Jurek Owsiak zrobił co mógł żeby Polska wygrała w „piłkę kopaną” ze Słowacją. Wiadomo, jak z chlebkiem krucho, potrzebne igrzyska. Zwycięstwo podreperowało by dumę narodową, zwłaszcza czcicieli „czekoladowego orła” a przy okazji, to rzecz oczywista, podniosło notowania rządu.
Owsiak zrobił co mógł. Ofiarował nawet na ten cel, to co ma najcenniejsze, logo święte dla polaków, niczym wota Jasnogórskie ( przynajmniej dla niektórych ) czyli znak firmowy „Wielkiej Orkiestry Świątecznej Pomocy” który umieszczony został na rękawkach koszulek w których grała reprezentacji. I co? Ano nic. Nie pomogło.
Polacy zaczęli świetnie ( kupą mości panowie ) a skończyło się tak jak zawsze. Wygrała, taktyka, konsekwencja i zaangażowanie graczy słowackich. ( Co zresztą w duchu przewidywałem.) Przy okazji, okazało się, że Słowacy to naród charakterny i nie boją się słynnego „z Baśki” naszego idola, mógł być przecież osobiście na stadionie we Wrocławiu. O tym, że Słowacy to naród charakterny i nie wystraszyli się logo „Wielkiej Orkiestry Świątecznej Pomocy ) na rękawkach koszulek naszej reprezentacji, miał szanse się przekonać jeden z naszych obrońców, który najpierw dostał w twarz od słowackiego napastnika, a później niewiele brakowało… W każdym bądź razie, Słowak głęboko spojrzał mu w oczy.
Cóż takie czasy, nawet Słowacy już się nam nawet stawiają, zresztą żeby tylko Słowacy i żeby tylko na boisku. Stało się i sporo pracy przed trenerem Adamem Nawałką. Jurkowi Owsiakowi delikatnie bym jednak sugerował, żeby nie pchał się ze swoim „logo” i pomysłami, choćby były najszczersze i najszczytniejsze, do reprezentacji. Tam potrzebna jest, solidnie wykonana praca, profesjonalizm trenera i zawodników oraz konsekwencja w przemyślanych działaniach logistycznych osób i instytucji odpowiedzialnych za wyniki reprezentacji a nie „logo” choćby ze szczerego złota. Praca a nie wolontariat i słynne polskie „jakoś to będzie”

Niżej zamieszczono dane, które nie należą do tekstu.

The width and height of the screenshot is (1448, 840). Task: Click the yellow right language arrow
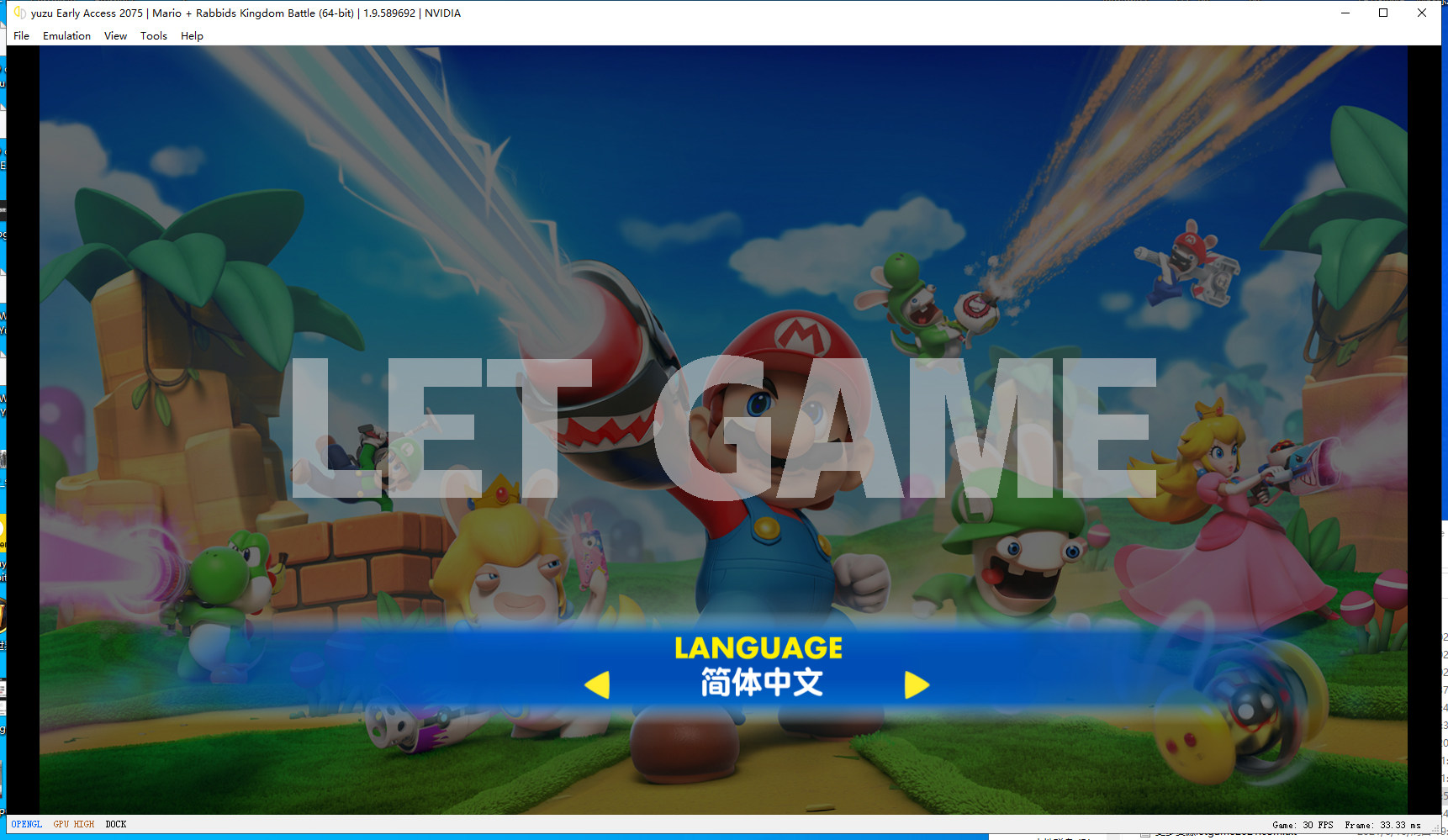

Wydaje mi się także , że na obecną chwile, już lepiej na rękawkach naszej reprezentacji wyglądała by słynna „tęcza” z warszawskiego placu Zbawiciela. ( to sugestia dla różnych odnowicieli wizerunku ) Trochę wypalona, tak jak niektórzy jej piłkarscy liderzy i z dobrym, adekwatnym do osiąganych wyników reprezentacji, mówiąc delikatnie, wydźwiękiem. Ponieważ, tak jak to stwierdził to kiedyś obrońca „Anderlechtu” Marcin Wasilewski po kolejnym przegranym meczu reprezentacji, ( na własne uszy słyszałem ) „graliśmy jak cioty”. Rzeczywiście graliśmy jak „cioty” a mecz był jaki był... I oby nigdy takich więcej.

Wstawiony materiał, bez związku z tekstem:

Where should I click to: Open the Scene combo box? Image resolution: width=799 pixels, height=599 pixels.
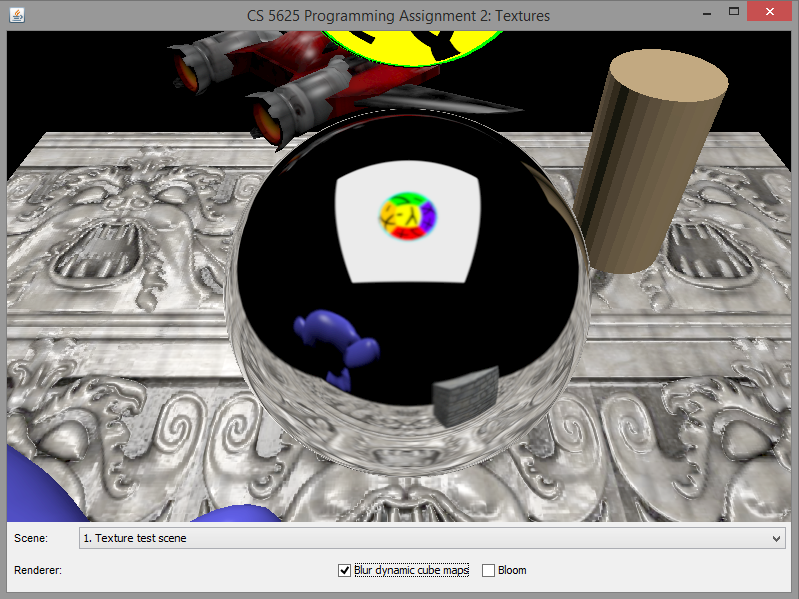(x=430, y=538)
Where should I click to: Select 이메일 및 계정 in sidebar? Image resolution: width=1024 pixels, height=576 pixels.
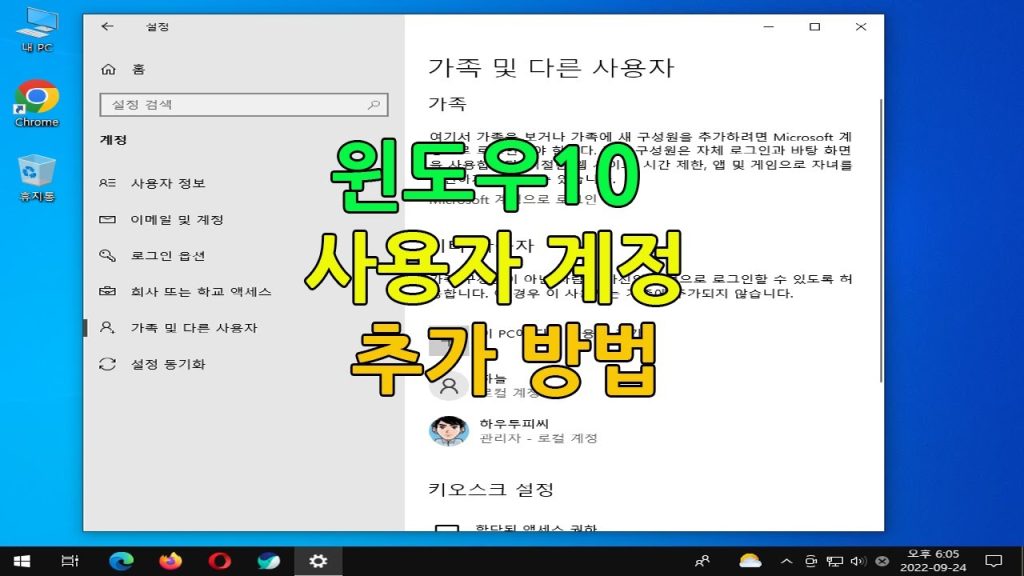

Tak że drodzy panowie piłkarze, nie ma innej drogi i żaden „totem” lewacki czy prawacki nie pomoże. Praca, praca i jeszcze raz praca oraz pot i łzy przed wami jeśli naprawdę chcecie zwyciężać. Nie ma innej drogi. Albo albo. Albo logo „WOŚP”, „tęczy” lub coś jeszcze bardziej zmyślnego na koszulkach obok orzełka w koronie i gra taka jak to ją określił Marcin Wasilewski, albo tylko orzeł na koszulce i duma w sercu z tego, że gra się dla reprezentacji Polski. Tej jednej, jedynej umiłowanej. Innej drogi nie ma, bo jeśli nie uda się wygrać to nawet najbardziej poprawne politycznie „logo” wygląda żałośnie, wzbudza irytacje i nie uchroni od gwizdów kibiców.